The "before" shot shows the hefty, multi-chinned governor seated before the Arkansas flag. The "after" reveals a grinning man with actual cheekbones, slim and recovered -- or recovering. The photos appear on the cover of Huckabee's 2005 self-help memoir, "Quit Digging Your Grave With a Knife and Fork: A 12- Stop Program to End Bad Habits and Begin a Healthy Lifestyle." Huckabee dedicates the book to his wife, the former Janet McCain (their first date was for cheeseburgers), his three children and "the millions of children and adults who, like me, struggle every day with the addiction of eating too much and exercising too little and who have tried to change and cried because they couldn't."
People come up to Huckabee in airports and after speeches. They share testimonials, tell him how much weight they've lost, or how much their best friend's cousin has lost, or how much they're now walking every day.

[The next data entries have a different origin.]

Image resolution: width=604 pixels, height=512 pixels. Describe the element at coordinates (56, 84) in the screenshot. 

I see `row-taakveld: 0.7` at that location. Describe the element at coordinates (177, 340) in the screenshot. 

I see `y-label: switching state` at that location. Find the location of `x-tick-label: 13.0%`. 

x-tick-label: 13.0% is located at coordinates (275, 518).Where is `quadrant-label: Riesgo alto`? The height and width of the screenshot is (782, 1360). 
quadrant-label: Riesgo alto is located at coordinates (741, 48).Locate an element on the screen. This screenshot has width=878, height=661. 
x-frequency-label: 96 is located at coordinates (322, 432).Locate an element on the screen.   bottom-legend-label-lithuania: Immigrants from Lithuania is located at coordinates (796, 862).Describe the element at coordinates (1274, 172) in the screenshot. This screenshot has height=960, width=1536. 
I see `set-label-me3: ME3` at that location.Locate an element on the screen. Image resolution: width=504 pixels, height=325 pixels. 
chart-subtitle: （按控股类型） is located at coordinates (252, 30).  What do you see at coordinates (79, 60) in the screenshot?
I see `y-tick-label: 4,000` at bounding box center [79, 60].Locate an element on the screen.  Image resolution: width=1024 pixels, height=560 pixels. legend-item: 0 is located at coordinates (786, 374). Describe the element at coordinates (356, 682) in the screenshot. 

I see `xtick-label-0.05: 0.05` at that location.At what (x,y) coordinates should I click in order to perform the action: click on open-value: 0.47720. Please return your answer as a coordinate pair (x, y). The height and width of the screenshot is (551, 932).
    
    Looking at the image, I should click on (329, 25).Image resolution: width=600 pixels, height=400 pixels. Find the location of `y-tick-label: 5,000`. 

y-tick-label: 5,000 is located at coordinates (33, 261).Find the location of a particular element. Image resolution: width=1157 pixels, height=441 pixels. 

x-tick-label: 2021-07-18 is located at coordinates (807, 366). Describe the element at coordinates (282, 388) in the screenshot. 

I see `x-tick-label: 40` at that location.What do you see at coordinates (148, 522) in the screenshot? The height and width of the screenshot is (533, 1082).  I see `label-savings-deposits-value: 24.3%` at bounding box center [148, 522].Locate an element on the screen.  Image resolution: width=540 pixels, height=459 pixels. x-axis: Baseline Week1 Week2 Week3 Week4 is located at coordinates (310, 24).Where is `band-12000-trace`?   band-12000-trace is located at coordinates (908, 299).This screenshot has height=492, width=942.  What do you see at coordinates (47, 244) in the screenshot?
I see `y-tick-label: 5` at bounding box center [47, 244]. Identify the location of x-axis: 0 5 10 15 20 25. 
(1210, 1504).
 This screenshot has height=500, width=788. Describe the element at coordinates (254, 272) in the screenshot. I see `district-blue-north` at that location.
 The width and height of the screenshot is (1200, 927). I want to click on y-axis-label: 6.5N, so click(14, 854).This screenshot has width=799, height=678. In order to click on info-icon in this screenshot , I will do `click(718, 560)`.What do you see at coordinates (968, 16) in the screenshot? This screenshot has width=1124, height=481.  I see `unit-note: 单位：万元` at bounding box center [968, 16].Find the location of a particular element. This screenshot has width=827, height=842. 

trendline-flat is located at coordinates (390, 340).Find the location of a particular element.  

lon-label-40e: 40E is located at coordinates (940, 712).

People approach Jared, too. But Jared isn't a three-term governor who was scheduled to give a speech in Iowa yesterday evening and traveled to the state three times in 2005 and New Hampshire once. Fat chance of Jared running for president, in other words.
Huckabee, meantime, is weighing his options.
A Passion for Health
"People ask me all the time, 'Are you running?' " Huckabee says, laughing. "I say, yeah, I'm running. About 25 to 30 miles a week."
That's his way of deflecting the question that he says is "ridiculous" to ask now but that he -- like all politicians subjected to this "ridiculous" question -- is clearly flattered to be answering (or not answering).
It's just after 6 a.m. in the governor's mansion, and Huckabee, clad in running shorts, is stretching on the floor of his sugar-free kitchen. This is where Arkansas' low-fat official dinners are prepared -- with Splenda, whole grains, minimal starch and nothing fried. One of his chefs has lost 60 pounds, Huckabee boasts, while another has shed 20.
The third-term governor is preparing to run four miles. He was up at 4, exchanging e-mail with a nutritionist pal from Cornell, doing 35 minutes on the stationary bike, reading newspapers, drinking two cups of coffee. He is joined by a reporter, a photographer and press secretary Alice Stewart, a former news anchor who, before joining Huckabee's staff, helped train him for last March's Little Rock marathon. (Time: 4:38:32.)
While stretching, Huckabee pinballs from topic to topic:
ยท It's hard to eat well on the road, he says, especially during campaigns. He travels with a small cooler of snacks -- fruit, veggies, nothing with processed sugar -- which frees him from the starchy, sugary cornerstones of so much stump fare.